> [CONSIGNE A]: D'après le passage source, pourquoi la Fondation Rockefeller ne semble-t-elle pas aussi toute-puissante que le pensent Bové et Engdahl ? Répondez en une à trois phrases.
> [CONSIGNE B]: Recopiez mot pour mot le passage source, de « Un exemple flagrant » à « Bové et Engdahl. ».

> [PASSAGE SOURCE]:
Un exemple flagrant de cela apparaît dans OGM : semences de destruction, lequel accuse la Fondation Rockefeller de manipuler dans les années 70 le gouvernement américain, par le biais de son sbire Henry Kissinger, pour s’engager secrètement « dans un programme de dépopulation massif », ce qu’Engdahl qualifie de « génocide ». Dans les faits, on constate que depuis cette époque, tous les pays visés par cette politique de dépopulation ont vu, au contraire, leur population croître de façon importante ! Bref, la Fondation Rockefeller, malgré sa toute-puissance supposée (contrôle de l’arme alimentaire, de l’arme militaire, des médias, scientifiques et chefs d’Etat) n’apparaît pas aussi omnipotente que l’imaginent Bové et Engdahl.

> [ENTRÉES EXTRAITES]:
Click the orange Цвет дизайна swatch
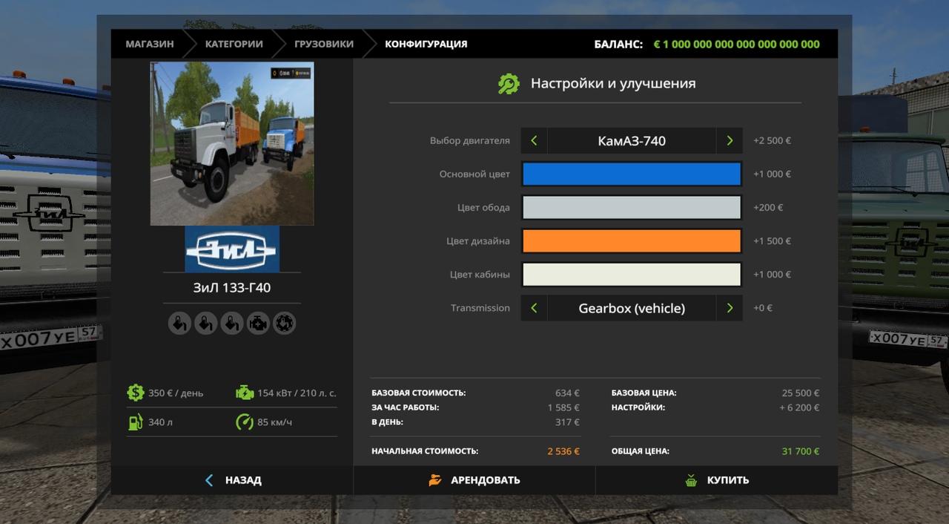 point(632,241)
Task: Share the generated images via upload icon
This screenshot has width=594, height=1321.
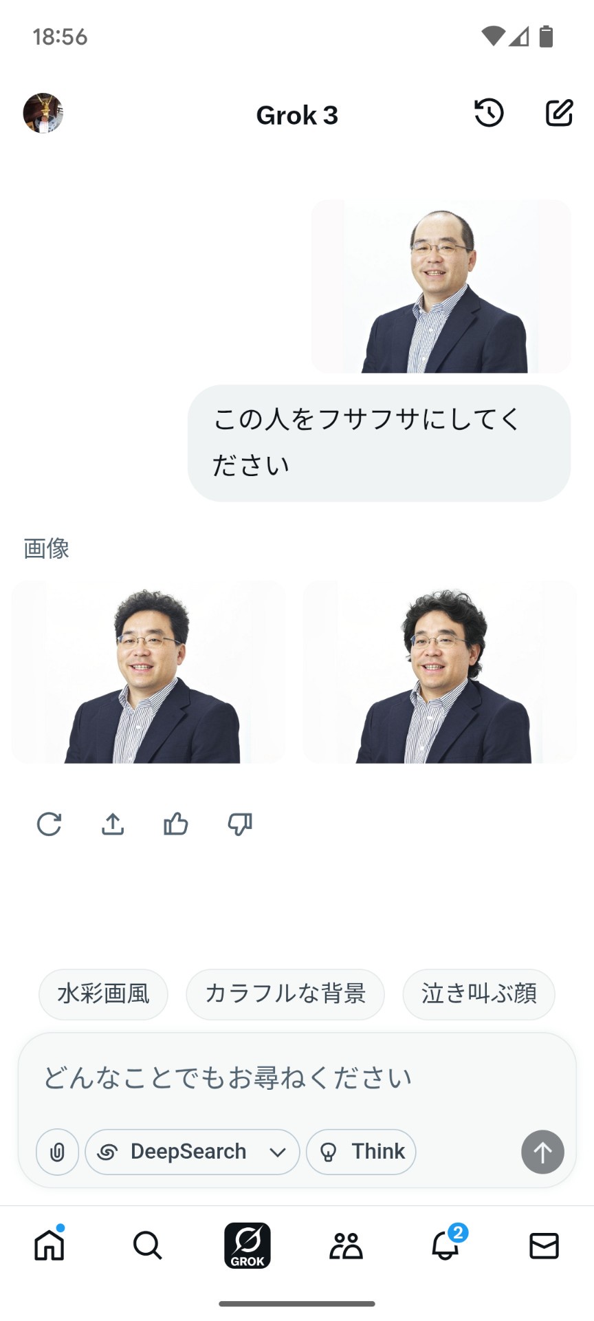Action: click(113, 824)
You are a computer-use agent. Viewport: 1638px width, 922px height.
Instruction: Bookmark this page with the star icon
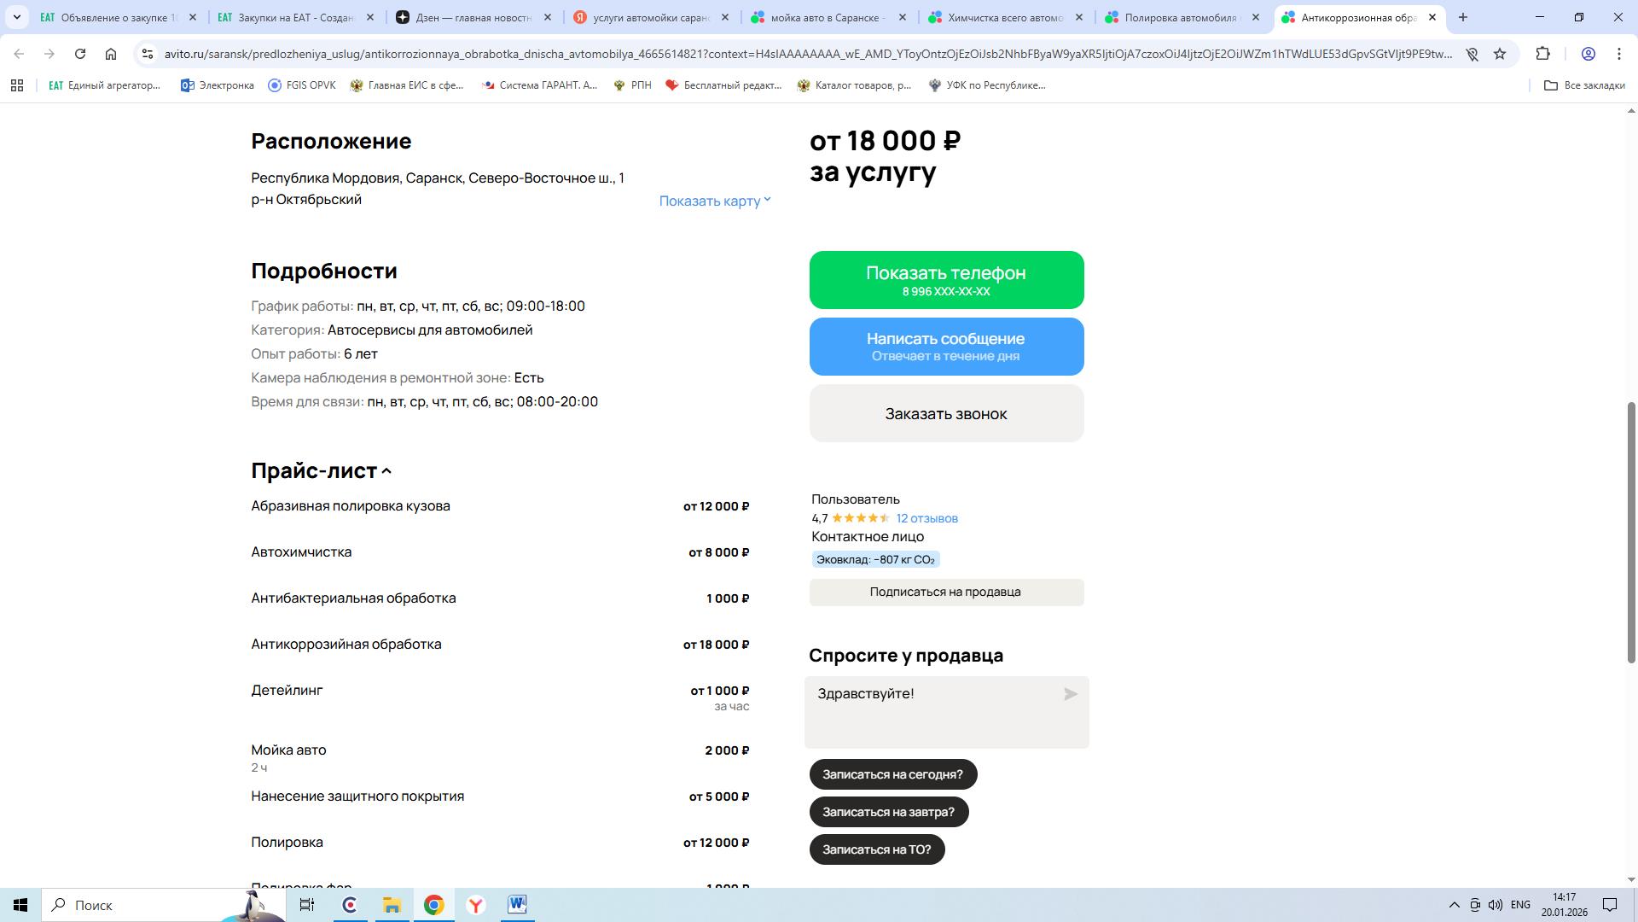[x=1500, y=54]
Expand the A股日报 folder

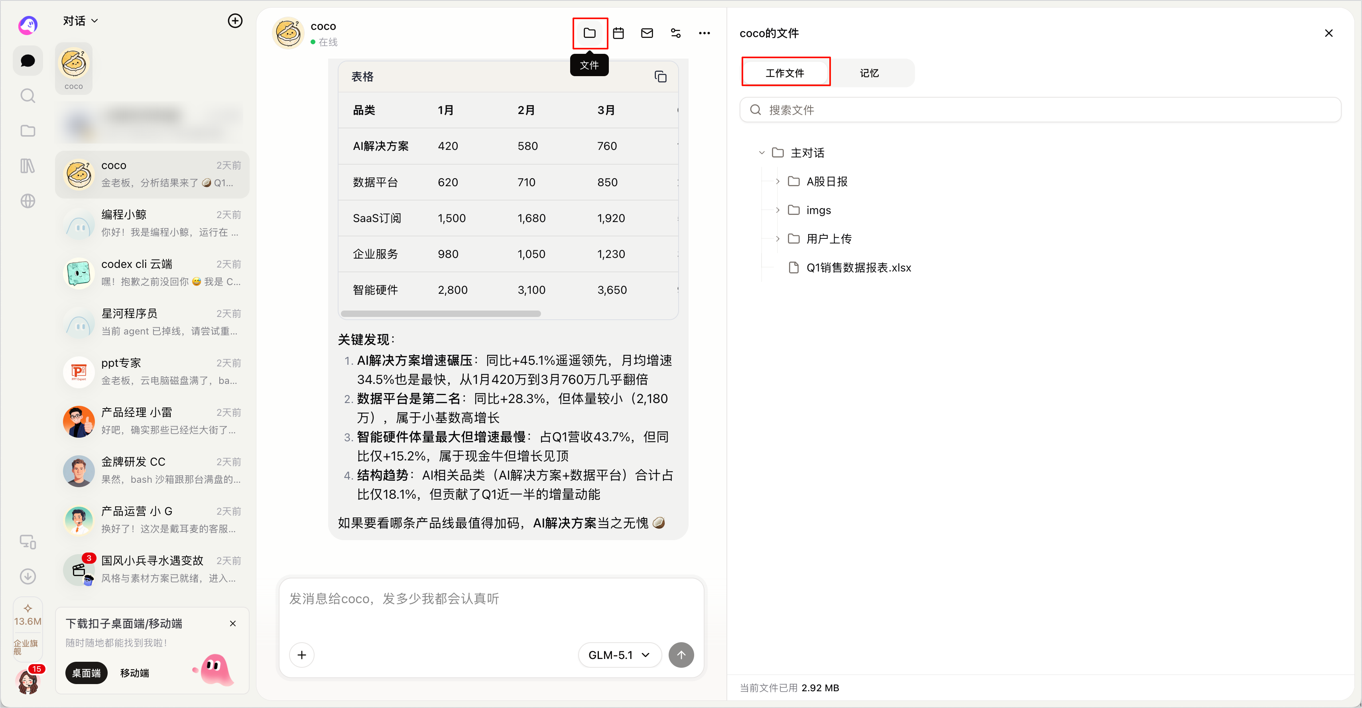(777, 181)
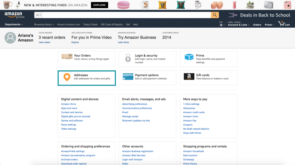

* * *

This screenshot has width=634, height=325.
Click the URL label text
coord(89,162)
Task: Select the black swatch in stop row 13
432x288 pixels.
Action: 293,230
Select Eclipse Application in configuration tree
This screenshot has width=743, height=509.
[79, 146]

...

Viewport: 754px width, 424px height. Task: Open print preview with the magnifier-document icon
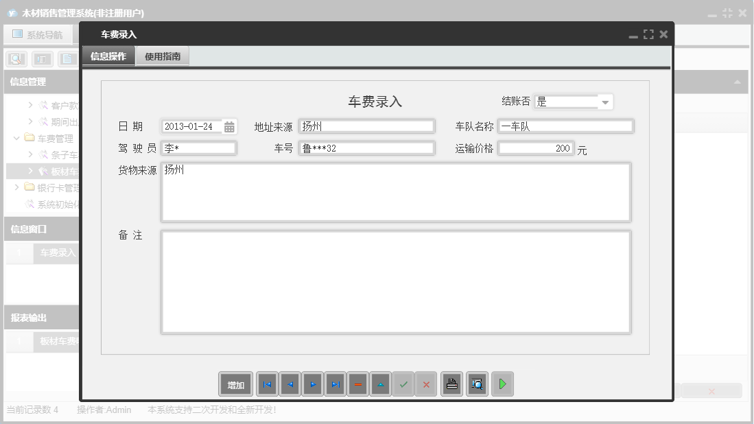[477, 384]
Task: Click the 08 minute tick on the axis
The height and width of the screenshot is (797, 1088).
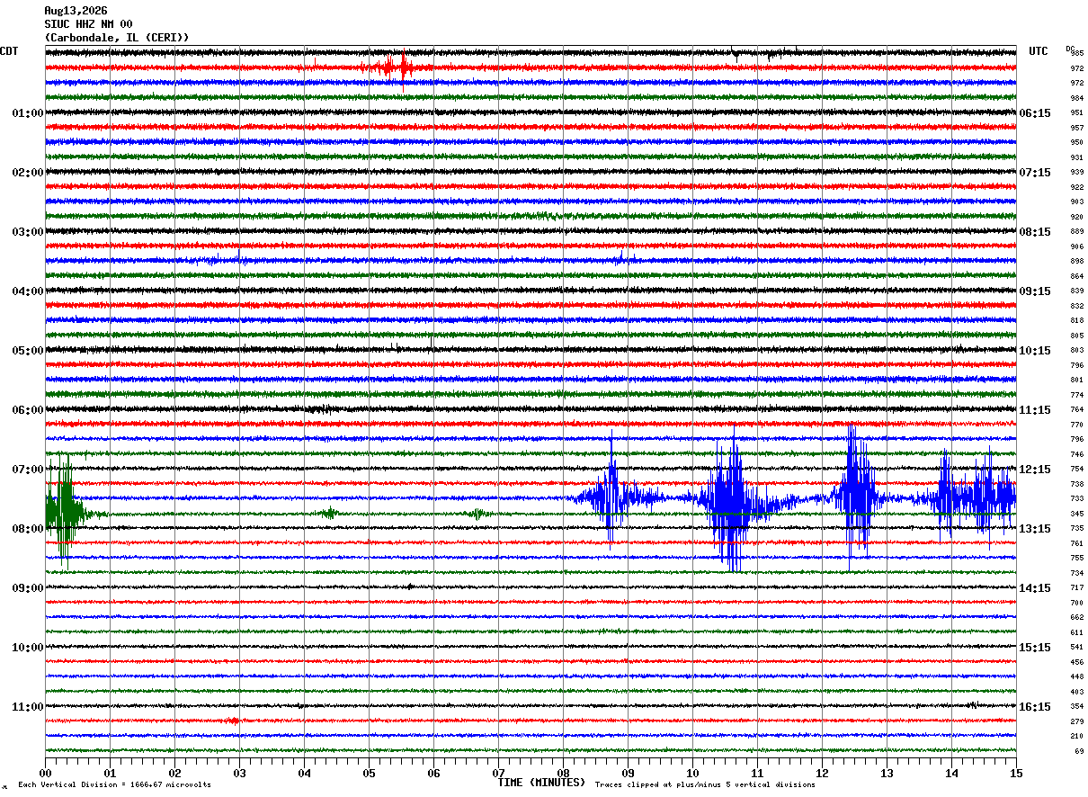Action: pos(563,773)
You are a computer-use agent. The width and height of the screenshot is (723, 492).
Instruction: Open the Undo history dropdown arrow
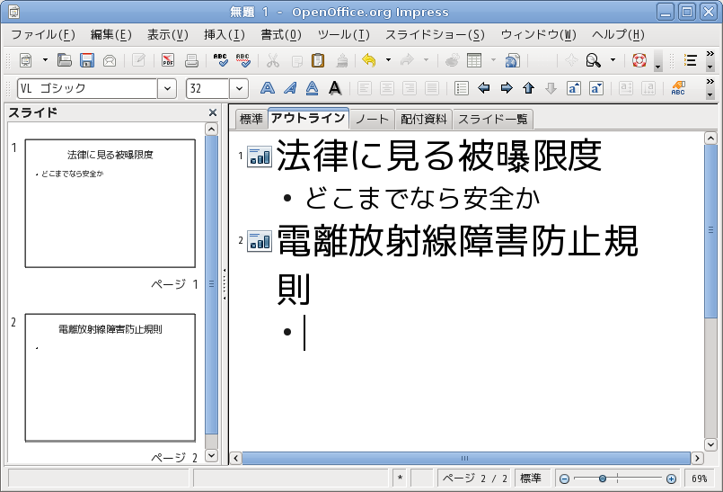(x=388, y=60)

> [VOTRE RÉPONSE A]: Depuis les années 70, tous les pays visés par la prétendue politique de dépopulation ont vu leur population augmenter fortement. La Fondation n'aurait donc pas atteint le but qu'on lui prête, malgré le pouvoir énorme qu'on lui attribue.

> [VOTRE RÉPONSE B]:
Un exemple flagrant de cela apparaît dans OGM : semences de destruction, lequel accuse la Fondation Rockefeller de manipuler dans les années 70 le gouvernement américain, par le biais de son sbire Henry Kissinger, pour s’engager secrètement « dans un programme de dépopulation massif », ce qu’Engdahl qualifie de « génocide ». Dans les faits, on constate que depuis cette époque, tous les pays visés par cette politique de dépopulation ont vu, au contraire, leur population croître de façon importante ! Bref, la Fondation Rockefeller, malgré sa toute-puissance supposée (contrôle de l’arme alimentaire, de l’arme militaire, des médias, scientifiques et chefs d’Etat) n’apparaît pas aussi omnipotente que l’imaginent Bové et Engdahl.